Дом Ивана Даниловича был богато обставлен. В зале стояли клавикорды, паркетный пол покрывали ковровые дорожки, стены украшали фламандские картины в тяжёлых багетах, сквозь толстое стекло массивного буфета отливали позолотой саксонские и китайские сервизы и серебро.
Иван Данилович несколько раз пытался подчеркнуть, что дом его — полная чаша всех благ, — результат его честной и добропорядочной службы. И хотя должность председателя гражданской палаты, возглавлявшего верхний земский суд, невольно порождала казнокрадов, ему не нужно было прибегать к взяткам, чтобы разбогатеть.

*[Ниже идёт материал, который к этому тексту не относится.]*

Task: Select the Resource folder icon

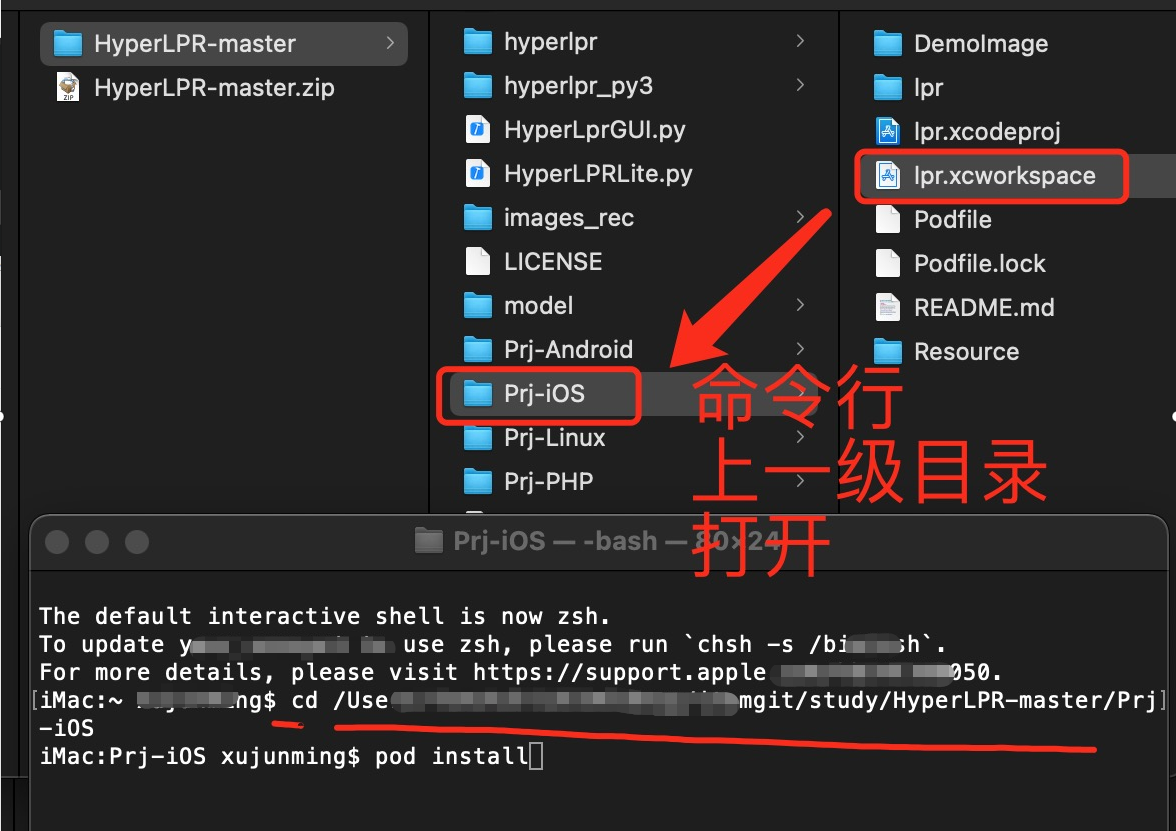Action: (888, 351)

— Спорные имения обыкновенно так значительны, — говорил он, — и таких огромных цен, что выигравшая по праву сторона всегда за удовольствие считает добровольно приносить подарки… Грешно было бы, Александр Николаевич, отказываться, когда кругом вымогают взятки и бесчестно растаскивают казну.
«Зачем он так говорит о себе», — недоумевал Радищев и вместе с тем чувствовал, что Прянишников говорит искренне. Чистосердечная исповедь радушного хозяина ставила гостя в затруднительное положение. Сказать Прянишникову, что всякое преподношение чуждо его натуре, осуждалось и будет осуждаться им, Александр Николаевич не мог: он не понимал, почему хозяин дома заговорил с ним об этом.